29 Jun 2018 : Going QML-Live #

In my spare time I've been developing a QT app called GetiPlay. It's a simple app that allows you to download audio and video from BBC iPlayer, for use on Sailfish OS phones. The traditional approach on Linux devices would be to use get_iplayer in a console, but for all of the progress that's been made on mobile devices in the last decade, console use still sucks. Given I spend so much time listening to or watching BBC content, slapping a simple UI over the command line get_iplayer was an obvious thing to do.

The app has been developing nicely, using the QT Creator for C++ and the UI written in QML. Historically I've not been a fan of QML, but as I grow more familiar with it, it's been growing on me. For all of the things that I find weird about it, it really does give great performance and helps build a consistent UI, as well as promoting loose coupling between the UI and underlying functional logic.

A big downside to QML is that there's no preview, so the development process follows a consistent cycle: adjust code, build code, deploy code, test, repeat. The build and deploy steps are loooong. This impacts things in three serious ways: it makes development slow, it makes me sleepy, and it incentivises against making minor tweaks or experimentation.

Is It Worth the Time?
 

Nevertheless, there's always a trade-off between configuring and learning new technologies, and just getting things done using those you're already using.
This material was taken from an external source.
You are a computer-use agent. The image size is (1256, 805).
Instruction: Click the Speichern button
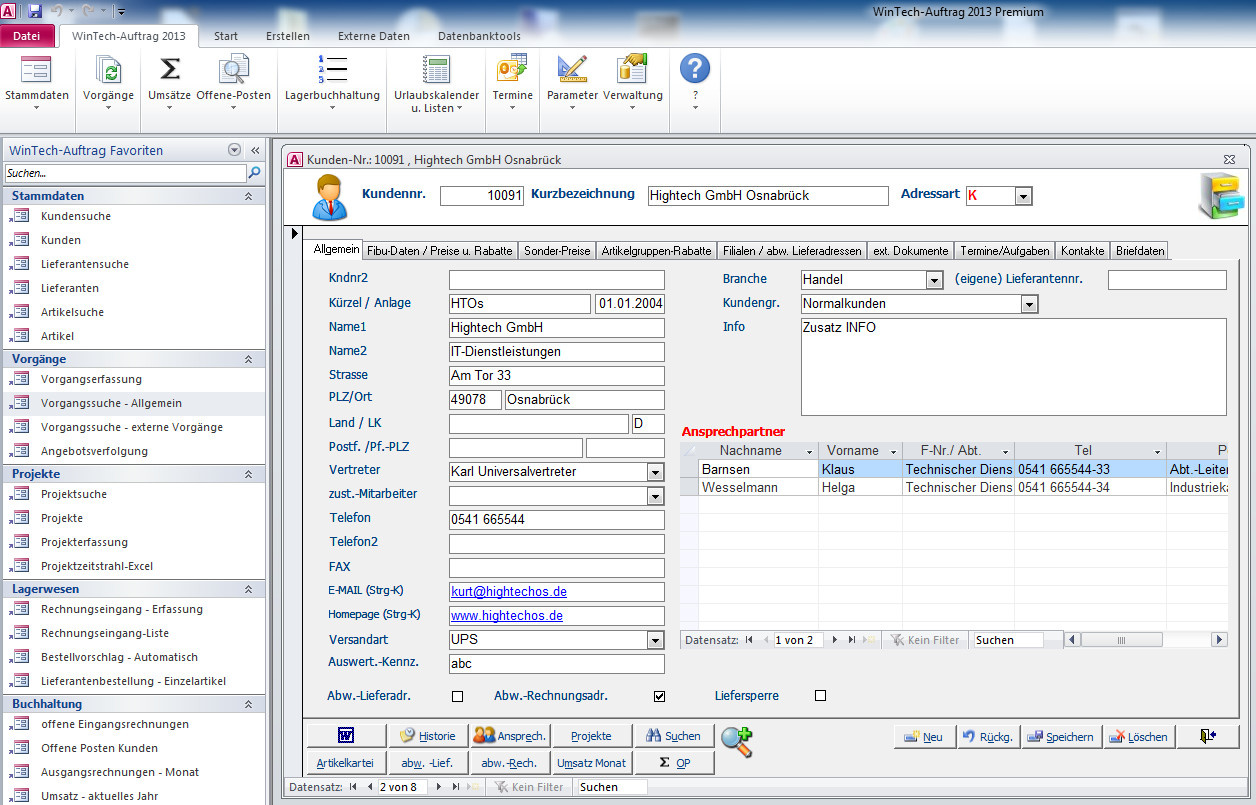(1061, 737)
The ever-relevant XKCD has more than one pertinent comics covering this topic.

 
Automation

The UI for GetiPlay is straightforward, so I was quite content to use this lengthy, but (crucially) working approach until yesterday. What prompted me to change was a feature request that needed some more subtle UI work, with animated transitions between elements that I knew would take a couple of hundred cycles round that development loop to get right. Doing the maths using Randall Munroe's automation matrix, I needed to find a more efficient approach.

So this morning I started out using QML Live. This is a pretty simple tool with an unnecessarily bulky UI that nevertheless does a great job of making the QML design approach more efficient. You build and run the app as usual, then any QML changes are directly copied over to the device (or emulator) and appear in the app immediately. Previously a build cycle took between 40 and 100 seconds. Now it's too quick to notice: less than a second.

QT Creator IDE and QML-Live

Using a quick back of the envelope calculation, I'll perform a UI tweak that would previously have required a rebuilt around 20 times a day, but probably only every-other day, so let's say 10 times a day for the next six months. So (10 * 365 * 0.5) / (60 * 24) = 1.27 days I can save. I spent about half a day configuring everything properly, so that leaves a saving of 0.77 days, or 18 hours. Not bad!

QML-Live certainly isn't perfect, but it's simple, neat and has made me far more likely to try out interesting and experimental UI designs. Time configuring it is time well spent, even if that extra 18 hours is just about the same amount of time I wasted dithering over the last two days!